Continue work in 17137.

It wasn't easy to obtain a reasonable L-T coupling ratios at the resonances since the modes are L-T coupled.

I reverted the LVDT2EUL and EUL2COIL matrices back to the geometric one derived by Mark a long time ago and the results are pretty much the same.

But, plotting L/T and T/L "transfer functions" yielded interesting properties, i.e. the two transfer functions are mostly flat above 0.1 Hz, (roughly) equal in magnitude (~0.23) but with opposite sign (0 and 180 degrees). See Fig. 1 and 2.

These symptoms are consistent with a rotational transformation. And it makes sense as sensor cross-coupling would show the same spectrum shape to another channel.

Measuring the coupling ratios between Y and L/T are relatively straightforward but required several iterations, as L and T resonances overlap.

At the end, I arrived at an LVDTALIGN matrix as shown in Fig. 3.

I then compared the transfer functions before and after applying the LVDTALIGN matrix. These are shown in Fig. 4, 5, and 6. References plots are those with the new LVDTALIGN matrix.

As can be seen, L/T coupling receives a significant amount of broadband reduction while Y to L/T and L/T to Y has minimal coupling at resonances.

There's a caveat.
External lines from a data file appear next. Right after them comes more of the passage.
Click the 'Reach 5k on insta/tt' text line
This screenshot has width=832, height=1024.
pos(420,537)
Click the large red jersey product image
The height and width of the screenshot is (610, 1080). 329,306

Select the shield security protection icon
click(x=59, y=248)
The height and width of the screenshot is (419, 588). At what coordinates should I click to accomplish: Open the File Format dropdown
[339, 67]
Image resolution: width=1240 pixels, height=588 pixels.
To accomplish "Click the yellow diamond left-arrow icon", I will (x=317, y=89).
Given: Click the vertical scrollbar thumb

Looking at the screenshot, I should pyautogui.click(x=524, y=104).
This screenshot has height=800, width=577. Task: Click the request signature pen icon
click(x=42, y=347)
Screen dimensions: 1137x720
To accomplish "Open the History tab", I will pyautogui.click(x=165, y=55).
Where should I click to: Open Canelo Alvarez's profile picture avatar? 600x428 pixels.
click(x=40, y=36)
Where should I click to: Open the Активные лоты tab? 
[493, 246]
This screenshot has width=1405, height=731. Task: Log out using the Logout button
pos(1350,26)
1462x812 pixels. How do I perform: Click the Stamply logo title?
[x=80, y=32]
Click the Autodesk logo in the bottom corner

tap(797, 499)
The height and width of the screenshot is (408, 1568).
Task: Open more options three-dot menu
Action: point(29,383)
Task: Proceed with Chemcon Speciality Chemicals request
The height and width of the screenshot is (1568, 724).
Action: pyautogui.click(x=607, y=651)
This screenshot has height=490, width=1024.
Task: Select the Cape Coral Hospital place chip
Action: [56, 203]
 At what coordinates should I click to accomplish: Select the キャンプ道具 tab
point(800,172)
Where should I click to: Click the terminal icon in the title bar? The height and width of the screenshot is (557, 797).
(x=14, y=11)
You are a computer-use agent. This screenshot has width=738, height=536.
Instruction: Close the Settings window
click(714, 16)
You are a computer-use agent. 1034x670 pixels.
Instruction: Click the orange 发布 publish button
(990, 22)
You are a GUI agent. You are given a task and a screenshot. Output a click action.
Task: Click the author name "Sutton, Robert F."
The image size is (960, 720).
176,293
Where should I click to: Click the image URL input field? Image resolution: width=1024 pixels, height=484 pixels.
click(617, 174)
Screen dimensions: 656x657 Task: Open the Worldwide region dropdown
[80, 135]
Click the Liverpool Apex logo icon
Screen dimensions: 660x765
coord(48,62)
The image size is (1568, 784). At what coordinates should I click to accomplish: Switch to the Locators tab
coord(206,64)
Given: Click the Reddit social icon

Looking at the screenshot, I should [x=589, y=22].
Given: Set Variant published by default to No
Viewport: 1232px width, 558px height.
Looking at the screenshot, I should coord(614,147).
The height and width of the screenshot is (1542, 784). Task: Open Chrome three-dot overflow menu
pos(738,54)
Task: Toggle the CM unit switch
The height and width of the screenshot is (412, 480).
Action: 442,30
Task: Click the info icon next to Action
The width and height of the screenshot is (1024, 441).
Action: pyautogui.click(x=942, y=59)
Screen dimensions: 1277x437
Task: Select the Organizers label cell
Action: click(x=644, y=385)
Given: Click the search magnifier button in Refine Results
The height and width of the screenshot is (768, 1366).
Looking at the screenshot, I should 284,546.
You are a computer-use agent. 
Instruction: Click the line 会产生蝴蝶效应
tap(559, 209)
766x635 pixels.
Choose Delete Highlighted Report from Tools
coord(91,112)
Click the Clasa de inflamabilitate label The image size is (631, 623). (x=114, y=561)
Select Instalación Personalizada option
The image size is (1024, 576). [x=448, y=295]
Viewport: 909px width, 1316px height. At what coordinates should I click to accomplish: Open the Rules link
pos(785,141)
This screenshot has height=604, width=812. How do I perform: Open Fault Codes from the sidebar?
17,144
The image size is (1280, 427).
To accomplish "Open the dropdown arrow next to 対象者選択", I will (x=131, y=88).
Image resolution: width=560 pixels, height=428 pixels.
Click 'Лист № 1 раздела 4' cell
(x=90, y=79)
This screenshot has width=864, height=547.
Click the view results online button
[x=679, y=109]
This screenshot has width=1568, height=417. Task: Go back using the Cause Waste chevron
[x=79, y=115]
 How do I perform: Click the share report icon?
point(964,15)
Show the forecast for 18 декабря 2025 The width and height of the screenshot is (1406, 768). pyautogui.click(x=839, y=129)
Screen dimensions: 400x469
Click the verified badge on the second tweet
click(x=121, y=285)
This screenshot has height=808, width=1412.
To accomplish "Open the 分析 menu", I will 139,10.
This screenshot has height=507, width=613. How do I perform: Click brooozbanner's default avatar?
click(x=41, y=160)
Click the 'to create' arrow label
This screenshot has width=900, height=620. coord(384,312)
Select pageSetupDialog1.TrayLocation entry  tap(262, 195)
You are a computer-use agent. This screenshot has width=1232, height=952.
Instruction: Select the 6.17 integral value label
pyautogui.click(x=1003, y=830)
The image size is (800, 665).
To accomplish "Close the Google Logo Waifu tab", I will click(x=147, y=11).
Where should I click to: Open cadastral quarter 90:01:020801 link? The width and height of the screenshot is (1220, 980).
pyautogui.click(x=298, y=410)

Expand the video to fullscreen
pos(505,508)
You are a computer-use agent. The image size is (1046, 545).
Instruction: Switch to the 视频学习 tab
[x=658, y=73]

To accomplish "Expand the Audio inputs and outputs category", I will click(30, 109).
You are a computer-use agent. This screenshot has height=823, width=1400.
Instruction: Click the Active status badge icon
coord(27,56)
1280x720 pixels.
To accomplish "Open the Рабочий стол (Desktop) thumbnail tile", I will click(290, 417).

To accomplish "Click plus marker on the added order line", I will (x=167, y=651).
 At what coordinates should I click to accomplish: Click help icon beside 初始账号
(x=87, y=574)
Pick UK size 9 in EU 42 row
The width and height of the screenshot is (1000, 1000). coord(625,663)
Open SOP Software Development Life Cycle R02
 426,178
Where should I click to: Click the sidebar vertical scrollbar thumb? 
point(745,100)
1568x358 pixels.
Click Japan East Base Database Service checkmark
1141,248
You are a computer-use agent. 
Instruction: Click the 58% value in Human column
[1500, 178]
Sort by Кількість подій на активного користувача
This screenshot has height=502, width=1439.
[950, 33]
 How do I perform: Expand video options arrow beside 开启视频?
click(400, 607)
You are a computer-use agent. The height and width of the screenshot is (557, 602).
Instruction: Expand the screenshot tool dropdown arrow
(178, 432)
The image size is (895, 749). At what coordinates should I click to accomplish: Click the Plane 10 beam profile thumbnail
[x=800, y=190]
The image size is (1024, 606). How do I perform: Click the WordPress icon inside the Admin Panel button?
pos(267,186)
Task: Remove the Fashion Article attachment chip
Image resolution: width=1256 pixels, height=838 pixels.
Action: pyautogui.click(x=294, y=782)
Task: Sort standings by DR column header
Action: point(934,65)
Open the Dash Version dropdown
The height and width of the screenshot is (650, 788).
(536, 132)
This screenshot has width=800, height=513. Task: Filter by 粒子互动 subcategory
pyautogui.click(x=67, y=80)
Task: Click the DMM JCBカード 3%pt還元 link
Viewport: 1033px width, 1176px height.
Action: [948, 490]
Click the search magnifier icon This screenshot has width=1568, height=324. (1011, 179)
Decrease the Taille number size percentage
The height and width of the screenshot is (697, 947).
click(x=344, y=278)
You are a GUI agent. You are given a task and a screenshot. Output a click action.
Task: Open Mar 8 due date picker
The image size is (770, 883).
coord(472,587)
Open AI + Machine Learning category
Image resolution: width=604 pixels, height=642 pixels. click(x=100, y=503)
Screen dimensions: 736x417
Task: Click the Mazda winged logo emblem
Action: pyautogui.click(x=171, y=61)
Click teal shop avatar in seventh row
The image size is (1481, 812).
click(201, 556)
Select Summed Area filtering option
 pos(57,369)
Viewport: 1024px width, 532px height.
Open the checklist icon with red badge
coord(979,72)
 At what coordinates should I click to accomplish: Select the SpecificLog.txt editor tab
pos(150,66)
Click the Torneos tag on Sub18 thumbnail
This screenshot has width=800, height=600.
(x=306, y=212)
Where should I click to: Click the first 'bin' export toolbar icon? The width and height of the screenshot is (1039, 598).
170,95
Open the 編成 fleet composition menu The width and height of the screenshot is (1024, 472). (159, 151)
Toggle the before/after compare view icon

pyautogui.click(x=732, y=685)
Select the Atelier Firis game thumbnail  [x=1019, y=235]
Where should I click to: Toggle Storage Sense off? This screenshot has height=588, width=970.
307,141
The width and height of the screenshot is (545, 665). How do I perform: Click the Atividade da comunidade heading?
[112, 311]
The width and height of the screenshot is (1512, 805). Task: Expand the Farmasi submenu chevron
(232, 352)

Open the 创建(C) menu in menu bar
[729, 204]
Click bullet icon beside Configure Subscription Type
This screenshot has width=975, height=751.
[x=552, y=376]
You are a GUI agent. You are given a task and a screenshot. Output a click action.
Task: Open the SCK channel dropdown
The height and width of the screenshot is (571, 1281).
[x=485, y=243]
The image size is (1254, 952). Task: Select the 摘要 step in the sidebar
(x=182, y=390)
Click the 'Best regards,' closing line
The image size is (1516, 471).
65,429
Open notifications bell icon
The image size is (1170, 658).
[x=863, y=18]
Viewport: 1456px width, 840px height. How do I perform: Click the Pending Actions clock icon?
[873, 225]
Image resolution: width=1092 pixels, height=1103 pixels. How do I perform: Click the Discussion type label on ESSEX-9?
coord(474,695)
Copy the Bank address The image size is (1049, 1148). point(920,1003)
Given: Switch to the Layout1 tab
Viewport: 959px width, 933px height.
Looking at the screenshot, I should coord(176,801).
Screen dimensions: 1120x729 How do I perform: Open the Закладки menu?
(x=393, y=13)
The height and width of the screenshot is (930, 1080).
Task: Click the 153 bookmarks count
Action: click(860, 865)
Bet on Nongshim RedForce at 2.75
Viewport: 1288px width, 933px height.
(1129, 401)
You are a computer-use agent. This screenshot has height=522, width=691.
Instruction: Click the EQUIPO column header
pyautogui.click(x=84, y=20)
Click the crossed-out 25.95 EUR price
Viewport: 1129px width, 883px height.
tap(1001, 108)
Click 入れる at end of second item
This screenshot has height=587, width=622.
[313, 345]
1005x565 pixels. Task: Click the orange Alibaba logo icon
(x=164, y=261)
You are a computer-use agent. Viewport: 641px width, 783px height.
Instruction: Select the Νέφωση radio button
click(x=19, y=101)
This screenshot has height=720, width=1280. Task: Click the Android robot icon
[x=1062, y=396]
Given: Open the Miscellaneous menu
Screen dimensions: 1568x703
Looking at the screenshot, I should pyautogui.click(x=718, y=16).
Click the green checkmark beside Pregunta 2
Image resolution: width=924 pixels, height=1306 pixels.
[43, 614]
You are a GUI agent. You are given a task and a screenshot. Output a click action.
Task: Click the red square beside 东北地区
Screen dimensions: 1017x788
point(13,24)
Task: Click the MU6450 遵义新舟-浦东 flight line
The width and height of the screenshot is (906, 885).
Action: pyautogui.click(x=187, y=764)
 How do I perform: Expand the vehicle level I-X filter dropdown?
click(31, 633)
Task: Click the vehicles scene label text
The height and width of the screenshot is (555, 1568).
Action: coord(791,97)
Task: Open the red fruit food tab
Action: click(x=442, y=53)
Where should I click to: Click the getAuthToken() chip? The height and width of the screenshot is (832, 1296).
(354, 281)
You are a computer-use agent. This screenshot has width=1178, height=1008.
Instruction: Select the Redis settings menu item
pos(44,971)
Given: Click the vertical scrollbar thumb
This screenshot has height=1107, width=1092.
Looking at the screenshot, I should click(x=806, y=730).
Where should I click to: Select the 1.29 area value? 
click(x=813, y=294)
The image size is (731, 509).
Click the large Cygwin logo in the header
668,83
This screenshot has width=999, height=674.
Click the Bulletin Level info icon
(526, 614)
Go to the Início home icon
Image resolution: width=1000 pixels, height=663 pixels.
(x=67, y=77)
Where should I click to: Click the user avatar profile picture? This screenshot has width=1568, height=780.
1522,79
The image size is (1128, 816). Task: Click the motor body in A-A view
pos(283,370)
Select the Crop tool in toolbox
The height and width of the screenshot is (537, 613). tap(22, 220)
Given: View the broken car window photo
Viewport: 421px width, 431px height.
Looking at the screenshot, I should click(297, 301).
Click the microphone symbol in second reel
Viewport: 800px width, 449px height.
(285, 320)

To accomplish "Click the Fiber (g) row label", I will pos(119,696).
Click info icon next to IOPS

There's a chance that by applying the new LVDTALIGN matrix, we rotated the sensor frame to the actuation frame, but not necessarily the true L/T. 

However, this cannot be confirmed, and I am satisfied with the results so I will just leave it this way.

For a sanity check, I measured the L/T free swing spectra and compare them with the seismometer x/y spectra. They should give evidence of whether or not the sensors are well aligned to the interferometer X/Y.

The coherence between the four channels are shown in Fig. 7. As expected, around the microseism frequencies (very large microseism today, peaked at 1 um/sqrt(Hz) during measurement, good for this measurement), L is correlated to seismometer y, but not x, and T is correlated to seismometer x, but not y. 

This is very good evidence that L and T are readouts are truely L and T.

Nevertheless, the resonance frequencies as measured in diaggui for the L/T modes are roughly 59.8 mHz and 66.7mHz

All measurements are custom files that are located in /kagra/Dropbox/Personal/Terrence/vis_commissioning/srm/. I put them there so I have convenient remote access.

Next steps would be to align and intercalibrate the geophones and seismometers for blending and sensor correction. I might do actuation diagonalization, but I don't think it's that important.

BTW, the OpLev signals are zeroed out. Is there an optical lever installed for SRM? This will become very important very soon as I go into control tuning, even for the IP.

Additionally, can we have a sensor correction path for the optical levers? With this path, we'd be able to measure the actual control performance of the suspension as an out-of-loop sensor.

Without that, the optical levers will be covered seismic noise and it'd be very suboptimal. It'd be difficult to utilize the optical levers for local controls when the seismic noise level is high as well.